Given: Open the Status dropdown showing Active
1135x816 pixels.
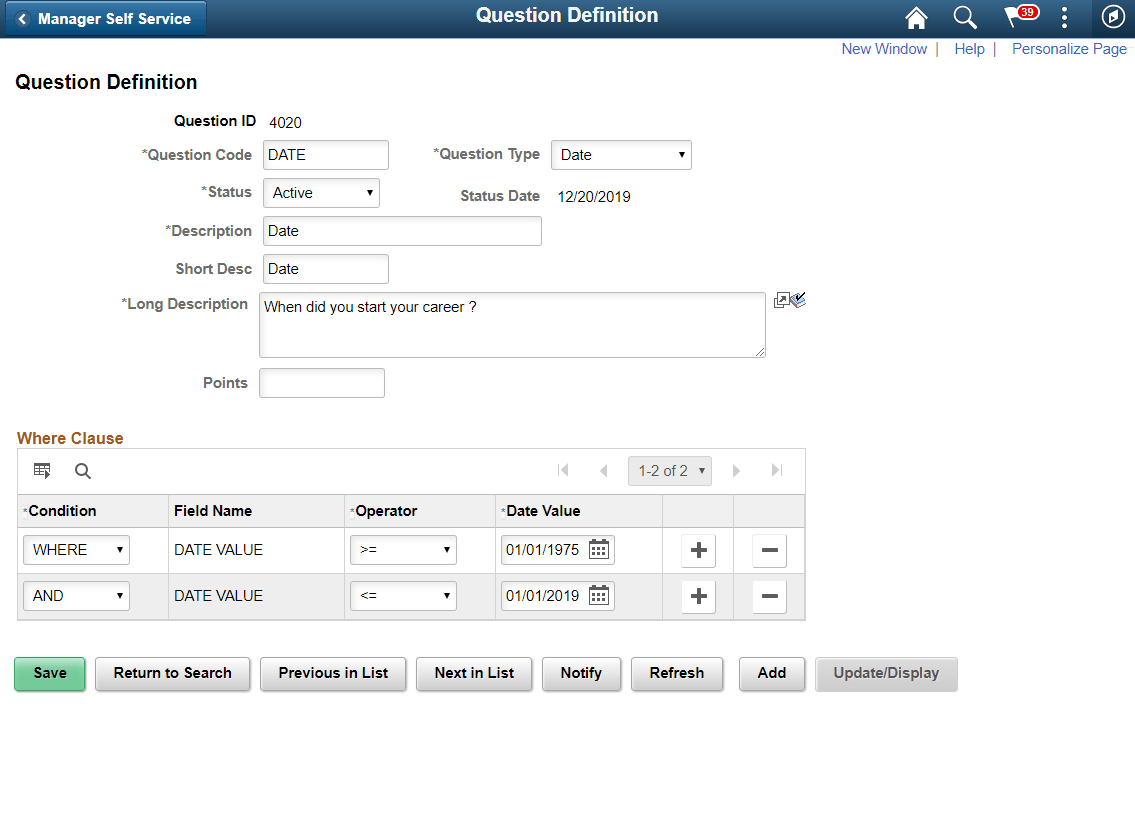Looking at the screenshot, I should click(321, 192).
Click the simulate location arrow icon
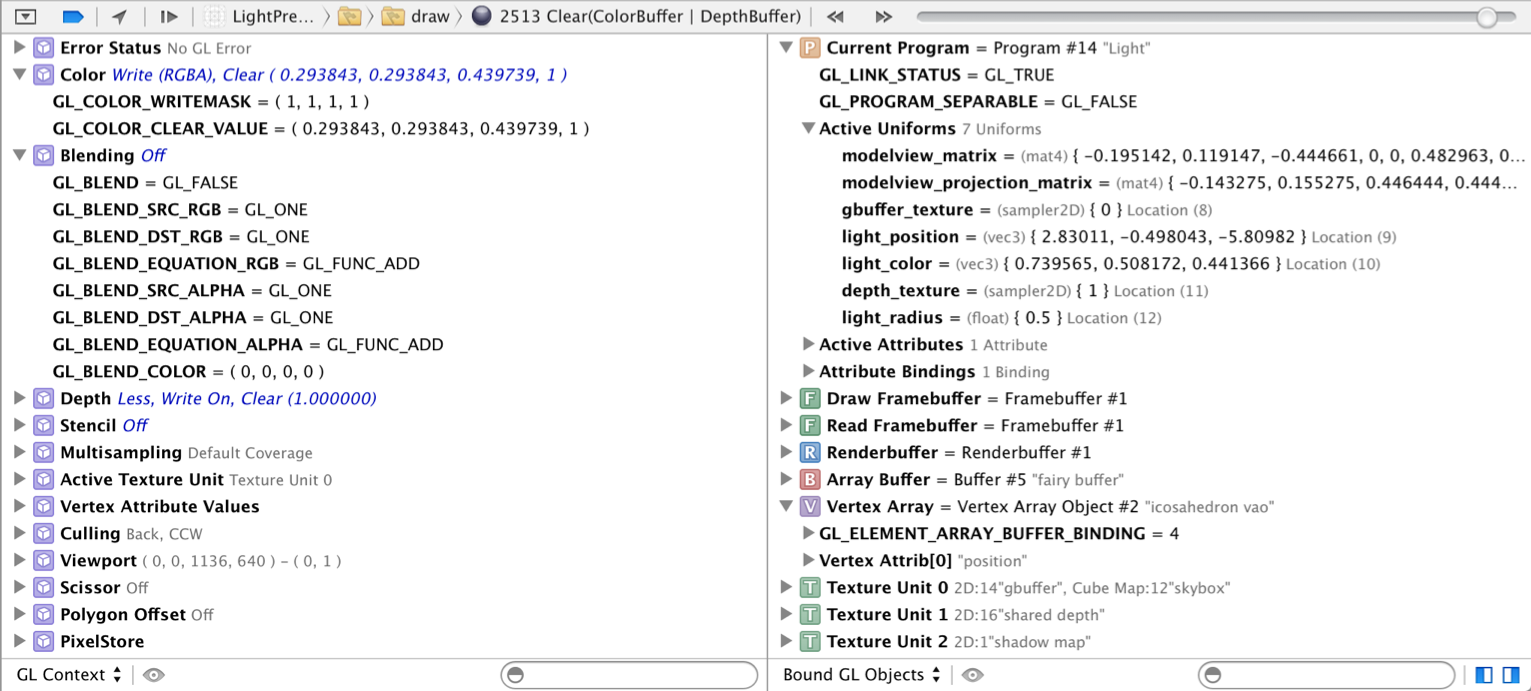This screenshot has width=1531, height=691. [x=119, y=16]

Exercise description
Copy out all the entries precisely. No images.

Reply
Given: Open the Status dropdown showing Active
1135x816 pixels.
Looking at the screenshot, I should click(321, 192).
Click the simulate location arrow icon
This screenshot has width=1531, height=691. [x=119, y=16]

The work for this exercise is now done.